━━━━━ Text ━━━━━

# Model Performance and Comparison

## Sklearn and Natural Language Processing
In this part, we will apply sklearn and related NLP libraries to perform data analysis on the [IMDB movie review dataset](https://ai.stanford.edu/~amaas/data/sentiment/).

In [5]:
from sklearn.feature_extraction.text import CountVectorizer, TfidfVectorizer
from sklearn.model_selection import train_test_split, StratifiedKFold
from sklearn.svm import SVC
from sklearn.decomposition import LatentDirichletAllocation

from gensim.models import Word2Vec

import pandas as pd
import numpy as np
import scipy.sparse as sp

We begin by loading a subset of the dataset, which contains 5000 movie reviews and their associated sentiment labels (i.e., whether a review is considered positive or negative).

In [6]:
df_reviews = pd.read_csv("imdb_reviews.csv")

In [7]:
# this cell has been tagged with excluded_from_script
# it will be ignored by the autograder
df_reviews.head()

Unnamed: 0,review,processed_review,sentiment
0,Taran Adarsh a reputed critic praised such a d...,taran adarsh repute critic praise dubba movie ...,negative
1,"Worth the entertainment value of a rental, esp...",worth entertainment value rental especially li...,negative
2,"I liked Antz, but loved ""A Bug's Life"". The an...",like antz love bug life animation put paid def...,positive
3,This reboot is like a processed McDonald's mea...,reboot like process mcdonald meal compare ang ...,negative
4,"The working title was: ""Don't Spank Baby"". <br...",work title spank baby wayne crawford go become...,positive


The `review` column contains raw review texts from the original dataset. However, it's always a good idea to process and clean text data before performing analysis. The column `processed_review` was constructed by processing and tokenizing the raw reviews, and then joining the review tokens by a single space. From this point, we only need to focus on the `processed_review` and `sentiment` columns.

━━━━━ Supplied material ━━━━━

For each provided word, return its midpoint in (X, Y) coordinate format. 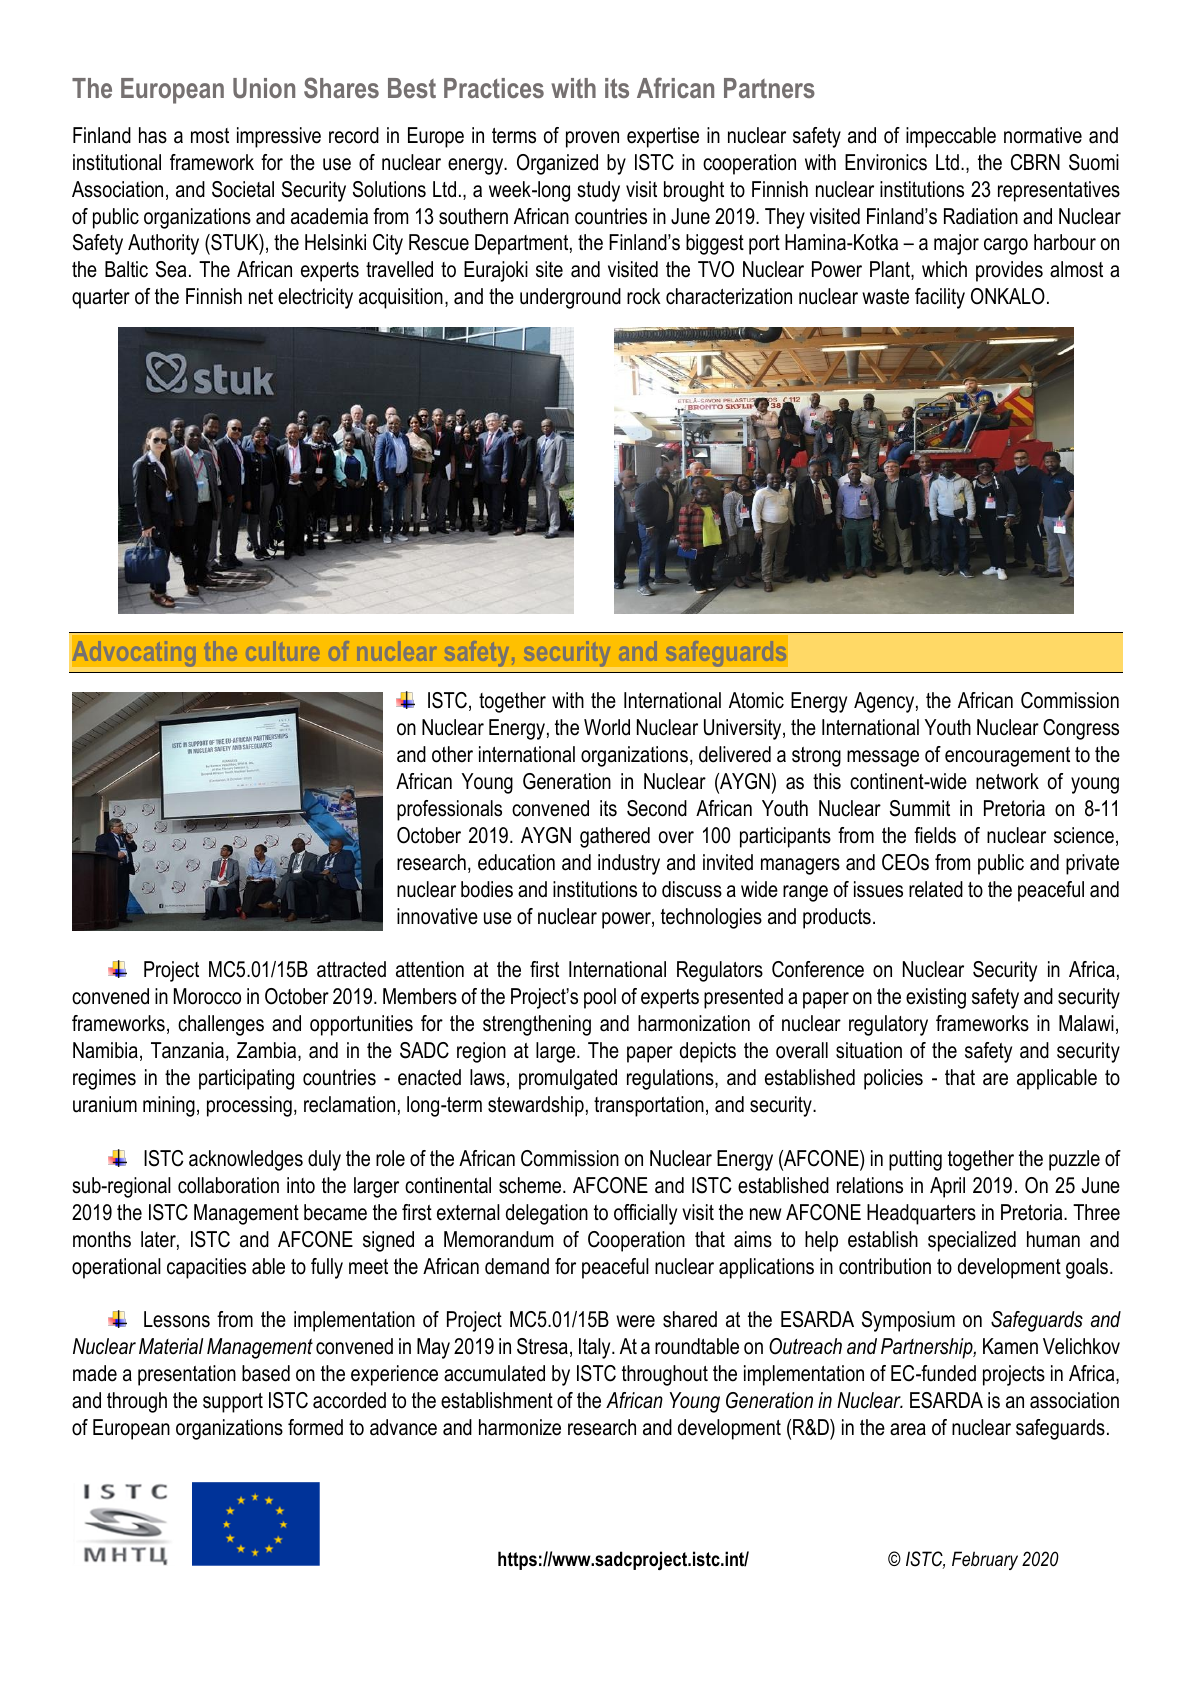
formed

━━━━━

To do -
a) Answer these questions from the IMDB sentiment tutorial:
(i) How many movie reviews are in the subset that is loaded?
(ii) Which class is imported from sklearn.svm?
(iii) Which two columns does the tutorial say to focus on from this point?
b) Extract the passage of the IMDB sentiment tutorial starting at "from gensim.models import" and ending at "positive or negative).".
c) Continue the IMDB sentiment tutorial from its final sentence.
The data has no connection to the IMDB sentiment tutorial.

Results for each task -
a)
(i) 5000
(ii) SVC
(iii) `processed_review` and `sentiment`

b)
from gensim.models import Word2Vec

import pandas as pd
import numpy as np
import scipy.sparse as sp

We begin by loading a subset of the dataset, which contains 5000 movie reviews and their associated sentiment labels (i.e., whether a review is considered positive or negative).

c)
Next, let's look at the distribution of class labels:

In [8]:
# this cell has been tagged with excluded_from_script
# it will be ignored by the autograder
display(df_reviews['sentiment'].value_counts())

sentiment
negative    2500
positive    2500
Name: count, dtype: int64

We see that there are 2500 positive reviews and 2500 negative reviews. In other words, our dataset is [perfectly balanced](https://i.imgflip.com/303krn.jpg).

###  Count Vectorizer

The first feature construction task we will perform is building a term-frequency matrix. The function `count_vectorizer` uses sklearn's `CountVectorizer` API to construct the term-frequency training matrix and testing matrix, along with the feature names (i.e., the list of words corresponding to the columns in the matrices).


In [13]:
def dummy_fun(x):
    return x

def count_vectorizer(reviews_train, reviews_test = None):
    """
    Compute the term-frequency matrices for train_data and test_data using CountVectorizer.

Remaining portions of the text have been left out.